→ Data for this task:
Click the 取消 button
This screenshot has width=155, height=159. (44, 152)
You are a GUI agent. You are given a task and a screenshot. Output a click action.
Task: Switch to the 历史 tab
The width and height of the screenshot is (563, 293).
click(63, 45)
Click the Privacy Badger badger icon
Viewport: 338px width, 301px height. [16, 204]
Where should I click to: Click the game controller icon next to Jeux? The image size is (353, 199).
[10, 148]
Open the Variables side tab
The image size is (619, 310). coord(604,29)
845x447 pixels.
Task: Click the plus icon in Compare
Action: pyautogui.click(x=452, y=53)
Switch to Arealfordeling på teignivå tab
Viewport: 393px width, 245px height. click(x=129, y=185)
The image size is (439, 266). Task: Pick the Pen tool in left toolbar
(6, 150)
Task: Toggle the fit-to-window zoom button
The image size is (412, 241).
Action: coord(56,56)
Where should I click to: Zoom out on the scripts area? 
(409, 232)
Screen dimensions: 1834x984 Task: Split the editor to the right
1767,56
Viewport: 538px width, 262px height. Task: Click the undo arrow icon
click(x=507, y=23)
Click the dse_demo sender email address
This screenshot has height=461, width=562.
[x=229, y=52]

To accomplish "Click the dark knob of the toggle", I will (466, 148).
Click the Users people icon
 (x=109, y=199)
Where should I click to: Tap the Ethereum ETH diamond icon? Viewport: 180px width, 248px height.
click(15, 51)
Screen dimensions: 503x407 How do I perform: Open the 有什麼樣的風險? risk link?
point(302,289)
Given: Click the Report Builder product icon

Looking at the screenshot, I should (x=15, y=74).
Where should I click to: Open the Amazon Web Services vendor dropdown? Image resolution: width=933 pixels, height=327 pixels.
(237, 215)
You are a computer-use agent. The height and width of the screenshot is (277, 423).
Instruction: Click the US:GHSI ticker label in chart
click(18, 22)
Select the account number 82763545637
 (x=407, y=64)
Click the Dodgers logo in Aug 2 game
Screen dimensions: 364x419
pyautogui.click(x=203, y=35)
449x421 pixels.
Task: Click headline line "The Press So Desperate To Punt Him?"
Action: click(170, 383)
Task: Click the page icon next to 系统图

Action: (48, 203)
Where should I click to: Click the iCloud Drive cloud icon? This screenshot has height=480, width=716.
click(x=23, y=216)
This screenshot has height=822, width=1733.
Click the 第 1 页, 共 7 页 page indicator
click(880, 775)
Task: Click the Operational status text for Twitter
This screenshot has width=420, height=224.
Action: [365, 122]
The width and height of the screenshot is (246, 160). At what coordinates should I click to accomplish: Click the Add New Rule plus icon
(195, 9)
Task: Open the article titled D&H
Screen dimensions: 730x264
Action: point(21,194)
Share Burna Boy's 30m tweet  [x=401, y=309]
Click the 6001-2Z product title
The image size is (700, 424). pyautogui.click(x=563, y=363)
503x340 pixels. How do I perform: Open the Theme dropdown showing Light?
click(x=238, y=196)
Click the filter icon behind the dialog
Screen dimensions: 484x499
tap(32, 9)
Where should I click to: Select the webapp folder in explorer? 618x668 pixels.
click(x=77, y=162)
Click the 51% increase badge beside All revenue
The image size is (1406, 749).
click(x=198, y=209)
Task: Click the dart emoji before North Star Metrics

→ Exercise aim: From the first entry above to the last, repeat everything exactly.

→ Task response:
Click the 取消 button
This screenshot has width=155, height=159. (44, 152)
You are a GUI agent. You are given a task and a screenshot. Output a click action.
Task: Switch to the 历史 tab
The width and height of the screenshot is (563, 293).
click(63, 45)
Click the Privacy Badger badger icon
Viewport: 338px width, 301px height. [16, 204]
Where should I click to: Click the game controller icon next to Jeux? The image size is (353, 199).
[10, 148]
Open the Variables side tab
The image size is (619, 310). coord(604,29)
845x447 pixels.
Task: Click the plus icon in Compare
Action: pyautogui.click(x=452, y=53)
Switch to Arealfordeling på teignivå tab
Viewport: 393px width, 245px height. click(x=129, y=185)
The image size is (439, 266). Task: Pick the Pen tool in left toolbar
(6, 150)
Task: Toggle the fit-to-window zoom button
The image size is (412, 241).
Action: coord(56,56)
Where should I click to: Zoom out on the scripts area? 
(409, 232)
Screen dimensions: 1834x984 Task: Split the editor to the right
1767,56
Viewport: 538px width, 262px height. Task: Click the undo arrow icon
click(x=507, y=23)
Click the dse_demo sender email address
This screenshot has height=461, width=562.
[x=229, y=52]

To accomplish "Click the dark knob of the toggle", I will (466, 148).
Click the Users people icon
 (x=109, y=199)
Where should I click to: Tap the Ethereum ETH diamond icon? Viewport: 180px width, 248px height.
click(15, 51)
Screen dimensions: 503x407 How do I perform: Open the 有什麼樣的風險? risk link?
point(302,289)
Given: Click the Report Builder product icon

Looking at the screenshot, I should (x=15, y=74).
Where should I click to: Open the Amazon Web Services vendor dropdown? Image resolution: width=933 pixels, height=327 pixels.
(237, 215)
You are a computer-use agent. The height and width of the screenshot is (277, 423).
Instruction: Click the US:GHSI ticker label in chart
click(18, 22)
Select the account number 82763545637
 (x=407, y=64)
Click the Dodgers logo in Aug 2 game
Screen dimensions: 364x419
pyautogui.click(x=203, y=35)
449x421 pixels.
Task: Click headline line "The Press So Desperate To Punt Him?"
Action: click(170, 383)
Task: Click the page icon next to 系统图

Action: (48, 203)
Where should I click to: Click the iCloud Drive cloud icon? This screenshot has height=480, width=716.
click(x=23, y=216)
This screenshot has height=822, width=1733.
Click the 第 1 页, 共 7 页 page indicator
click(880, 775)
Task: Click the Operational status text for Twitter
This screenshot has width=420, height=224.
Action: [365, 122]
The width and height of the screenshot is (246, 160). At what coordinates should I click to accomplish: Click the Add New Rule plus icon
(195, 9)
Task: Open the article titled D&H
Screen dimensions: 730x264
Action: point(21,194)
Share Burna Boy's 30m tweet  [x=401, y=309]
Click the 6001-2Z product title
The image size is (700, 424). pyautogui.click(x=563, y=363)
503x340 pixels. How do I perform: Open the Theme dropdown showing Light?
click(x=238, y=196)
Click the filter icon behind the dialog
Screen dimensions: 484x499
tap(32, 9)
Where should I click to: Select the webapp folder in explorer? 618x668 pixels.
click(x=77, y=162)
Click the 51% increase badge beside All revenue
The image size is (1406, 749).
click(x=198, y=209)
Task: Click the dart emoji before North Star Metrics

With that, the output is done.